By changing the diameter of the inner cylinder at the tip of the nozzle corresponding to each of the plurality of semiconductor integrated circuit devices, the injection flow rate of the cooling medium (the flow rate of the cooling medium injected from each of the plurality of nozzles) is adjusted. Therefore, the aging condition of each of the plurality of semiconductor integrated circuit devices can be made the same, so that excellent aging can be performed when aging a semiconductor integrated circuit device such as an LSI that generates a large amount of heat.

[Brief description of the drawings]

FIG. 1 is a schematic configuration diagram showing a vertical section of a burn-in device according to an embodiment of the present invention.

FIG. 2 is a diagram illustrating a relationship between a flow rate of a cooling medium at a nozzle and a thermal resistance.

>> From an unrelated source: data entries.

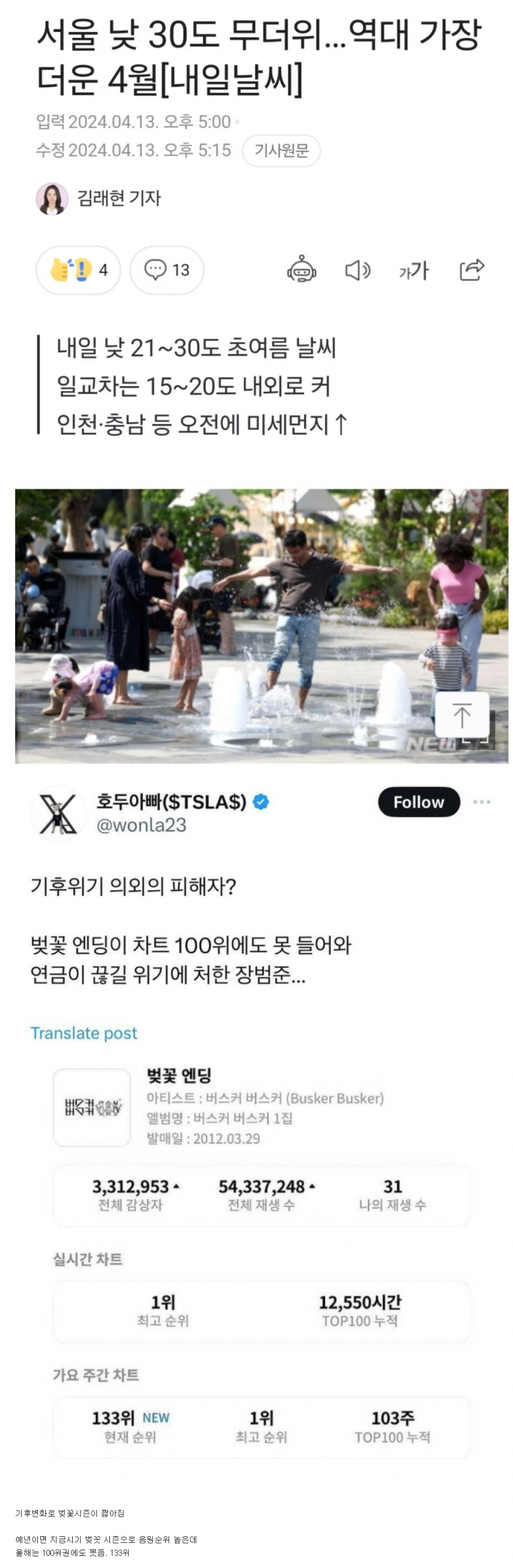This screenshot has width=513, height=1568.
Task: Select the 벚꽃 엔딩 song title
Action: 179,1075
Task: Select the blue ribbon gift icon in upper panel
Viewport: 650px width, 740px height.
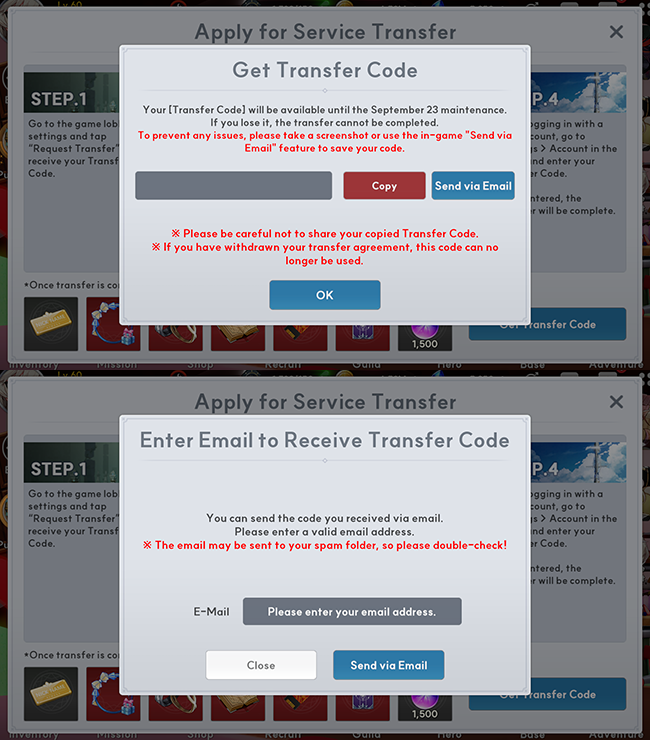Action: click(113, 324)
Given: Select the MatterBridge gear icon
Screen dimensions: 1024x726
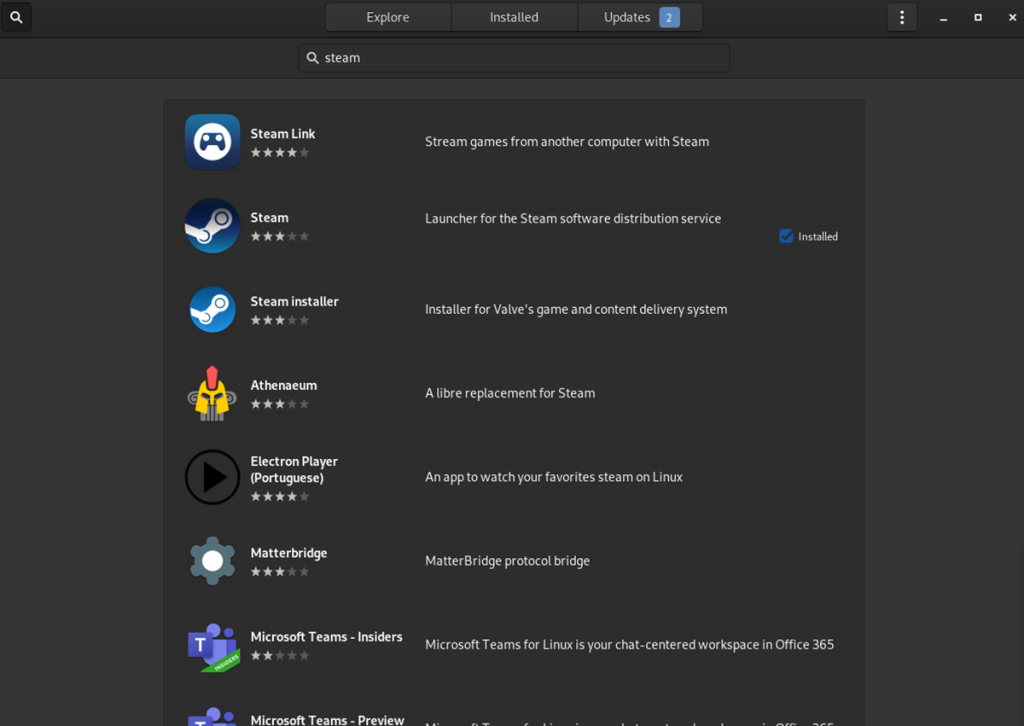Looking at the screenshot, I should [212, 560].
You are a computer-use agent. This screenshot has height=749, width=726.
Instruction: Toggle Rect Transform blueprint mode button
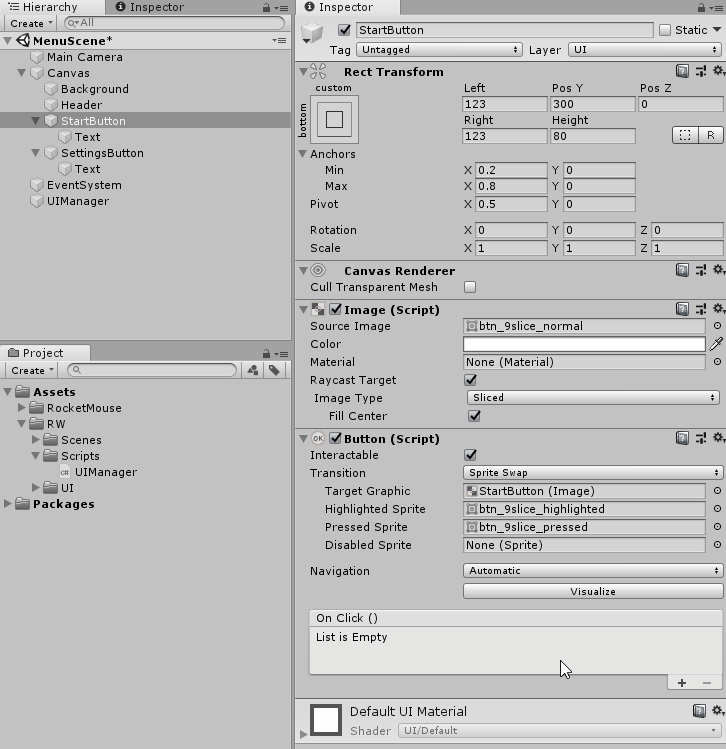pos(684,135)
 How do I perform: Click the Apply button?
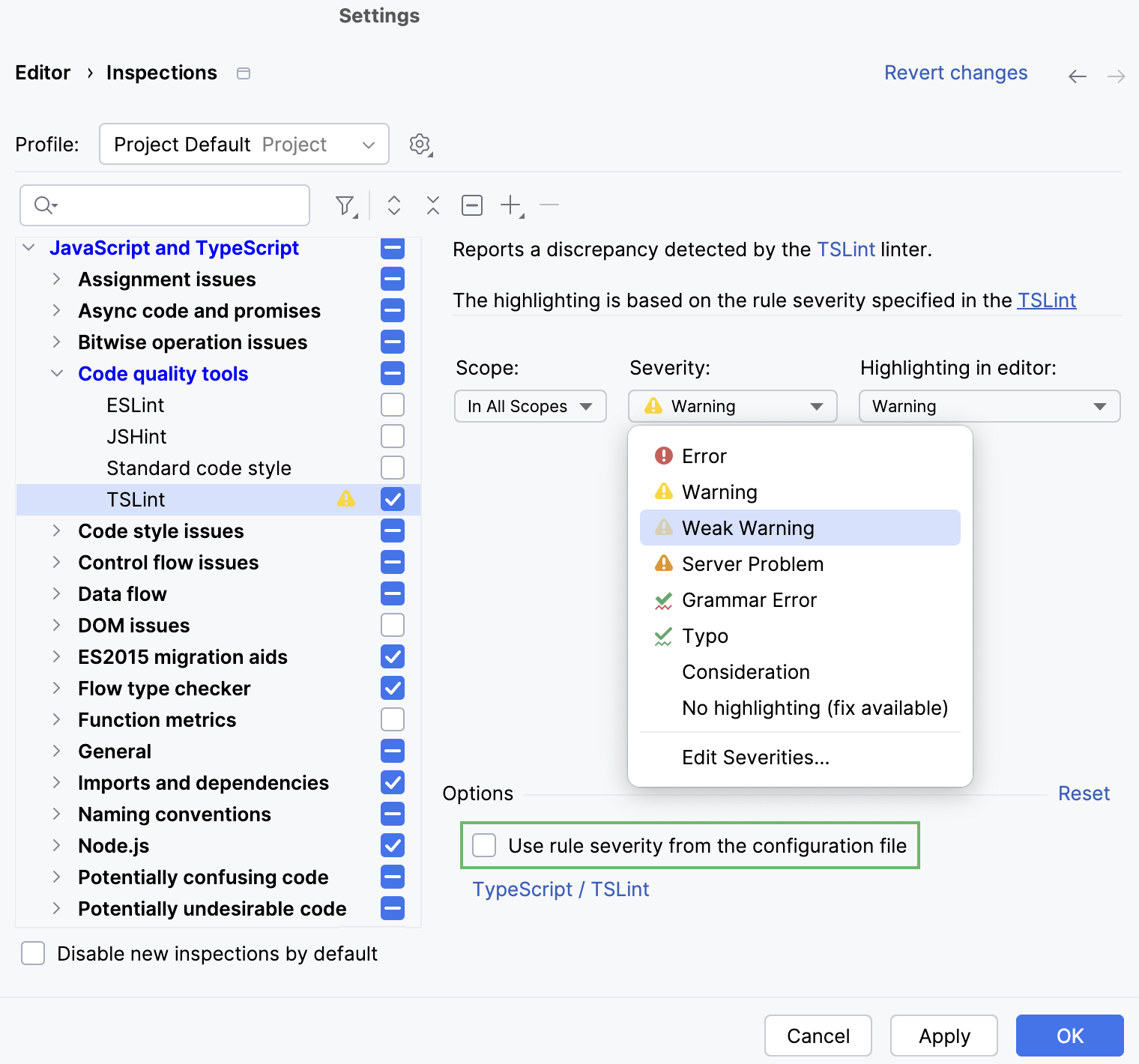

FIG. 3 is a diagram showing a relationship between a diameter of an inner cylinder at a tip of a nozzle and a flow rate of a cooling medium.

[Explanation of symbols]

 DESCRIPTION OF SYMBOLS 1 Test tank 2, 2a-2f Semiconductor device mounting board 3, 3a-3f Nozzle 4 Cooling medium tank 5 Cooling medium 6 Cooling medium pipe 7 Sub pipe 8 Nozzle fixed body 9 Pump 10 Cooling medium flow control valve 11, 11a-11f Semiconductor apparatus

Claims (5)

[Claims] 1. A plurality of nozzles corresponding to a plurality of semiconductor device mounting substrates, and a nozzle for injecting a cooling medium is arranged below the semiconductor device mounted below each of the semiconductor device mounting substrates. Wherein the diameter of the inner cylinder at the tip of each of the plurality of nozzles has various values. 2. The burn-in apparatus according to claim 1, wherein the diameter of the inner cylinder at the tip of each of the plurality of nozzles is changed corresponding to each of the semiconductor devices. A burn-in device wherein the flow rate of the cooling medium injected from each of the nozzles can be adjusted so that the temperature becomes uniform. 3. The burn-in apparatus according to claim 1, wherein the inner cylinder at the tip of each of the plurality of nozzles has a diameter of 1.5 mm, 2.5 mm, or 3.5 mm. Burn-in device. 4. The burn-in apparatus according to claim 1, wherein the number of the nozzles is six, the number of the inner cylinder at the tip is 1.5 mm, and the diameter of the inner cylinder at the tip is one. But
There are four 2.5mm nozzles, and the diameter of the inner cylinder at the tip is 3.
A burn-in device comprising one 5 mm nozzle. 5. An aging method for a semiconductor device, wherein the aging of the semiconductor device is performed using the burn-in apparatus according to claim 1.